- Active: November 1939 - November 1943
- Country: Nazi Germany
- Branch: Army
- Type: Infantry
- Size: Division
- Engagements: World War II

= 183rd Infantry Division (Wehrmacht) =

The 183rd Infantry Division was a German infantry division in World War II.

== History ==
The division was formed during the 7th Aufstellungswelle on 28 November 1939 in Gutsbezirk Münsingen (Wurttemberg).

It participated in the French campaign in 1940 and was then relocated to the Protectorate of Bohemia and Moravia after which it participated in the invasion of Yugoslavia..

In June 1941, it participated in the attack on the USSR, as part of the XX Army Corps under the command of Friedrich Materna. The Division fought near Smolensk and Moscow. By 22 October 1943, the 183rd Infantry Division had suffered numerous losses and was merged with two other, badly battered Infantry Divisions (217th and 339th) into a "Corps Detachment C" (Korps-Abteilung C). The division itself was disbanded.

Corps Detachment C became part of Army Group North Ukraine. In July 1944, it was destroyed in the Brody Pocket.

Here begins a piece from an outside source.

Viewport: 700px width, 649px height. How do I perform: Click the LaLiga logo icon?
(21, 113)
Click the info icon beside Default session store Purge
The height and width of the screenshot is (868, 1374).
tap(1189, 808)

On 15 September 1944, a new 183rd Volksgrenadier Division was created.

== Organization ==
Structure of the division:

- Headquarters
- 219th Reconnaissance Battalion
- 330th Infantry Regiment
- 343rd Infantry Regiment
- 351st Infantry Regiment
- 219th Engineer Battalion
- 219th Artillery Regiment
- 219th Tank Destroyer Battalion
- 219th Signal Battalion
- 219th Divisional Supply Group

== Commanders ==
- Generalleutnant Benignus Dippold (1 November 1939 - 4 October 1941)
- Generalleutnant Richard Stempel (4 October 1941 - 20 January 1942)
- Generalleutnant August Dettling (20 January 1942 - 15 November 1943)
- Generalleutnant Wolfgang Lange (Korps-Abteilung C) (15 November 1943 - April 1944)
- Oberst Gerhard Lindemann (Korps-Abteilung C) (April 1944 - 1 June 1944)
- Generalleutnant Wolfgang Lange (Korps-Abteilung C) (1 June 1944 - 27 July 1944)
- Generalleutnant Wolfgang Lange (183rd Volksgrenadier Division) (15 September 1944 - 25 February 1945)
- Generalmajor Hinrich Warrelmann (183rd Volksgrenadier Division) (25 February 1945 - 8 May 1945).